- INSTRUCTIONS TO FOLLOW
Repeat verbatim each line from the line with "You are a GUI" to the end of the entries. Pictures do not belong in the copy.
=== Section Start ===
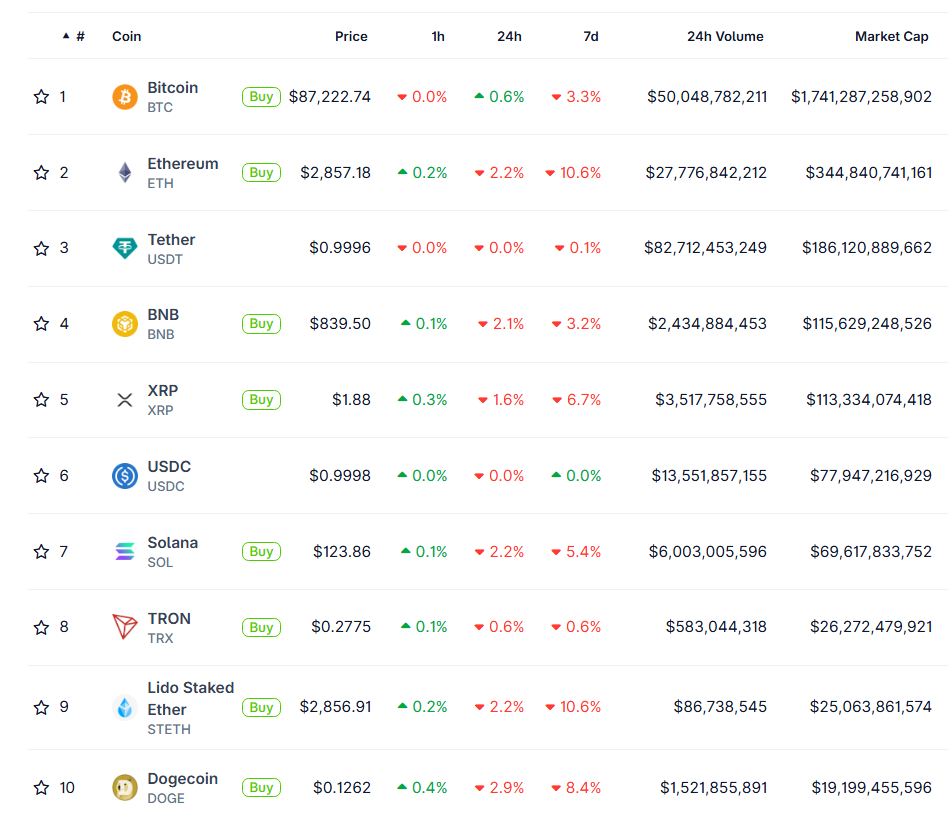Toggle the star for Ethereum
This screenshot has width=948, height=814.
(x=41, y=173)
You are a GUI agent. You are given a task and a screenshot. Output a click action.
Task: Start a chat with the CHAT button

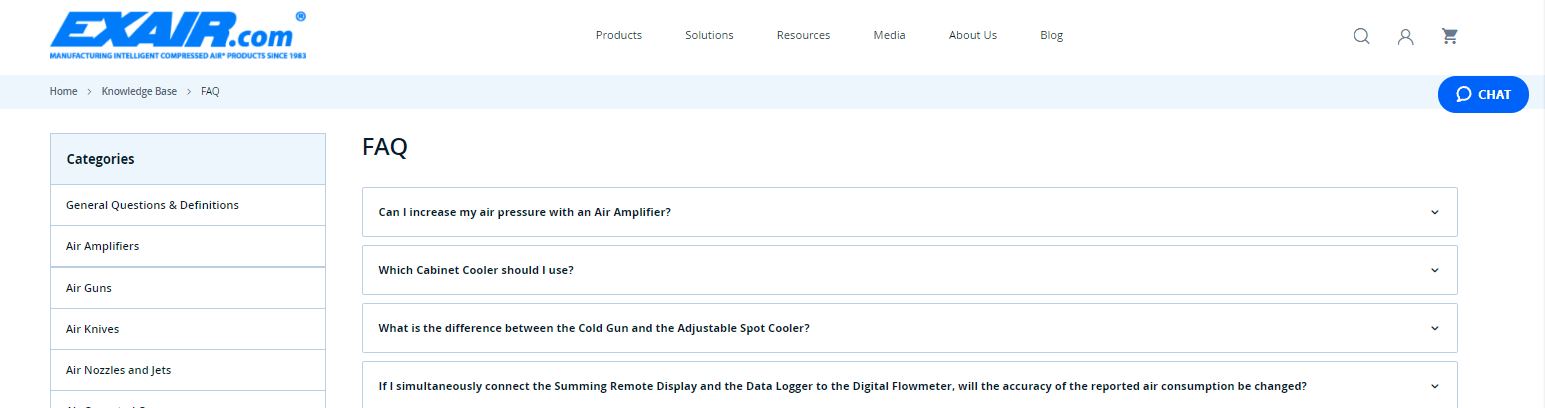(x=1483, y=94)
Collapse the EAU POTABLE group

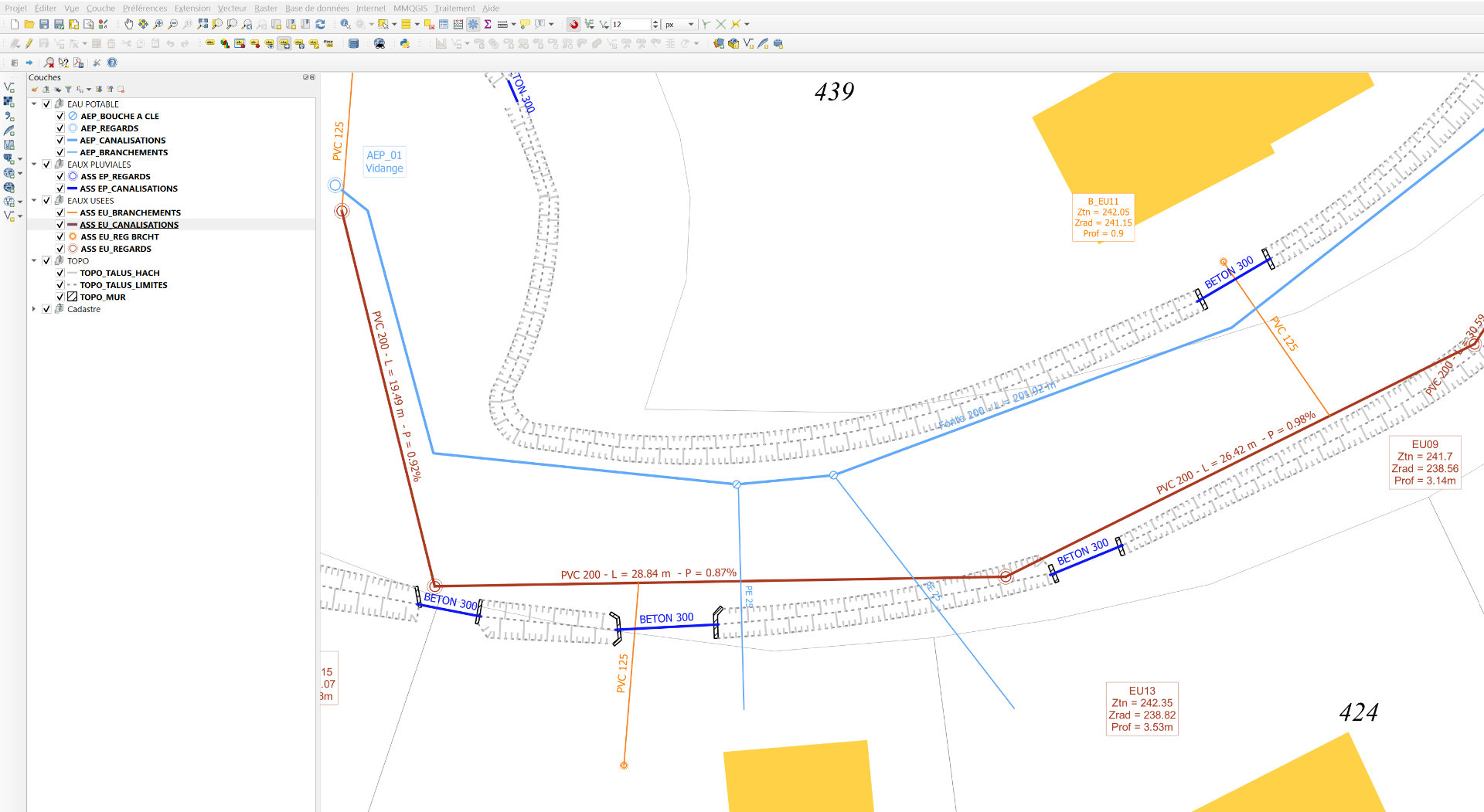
=== Section End ===
- FINISHED TASK
You are a GUI agent. You are given a task and a screenshot. Output a click action.
Task: Start a chat with the CHAT button

(x=1483, y=94)
Collapse the EAU POTABLE group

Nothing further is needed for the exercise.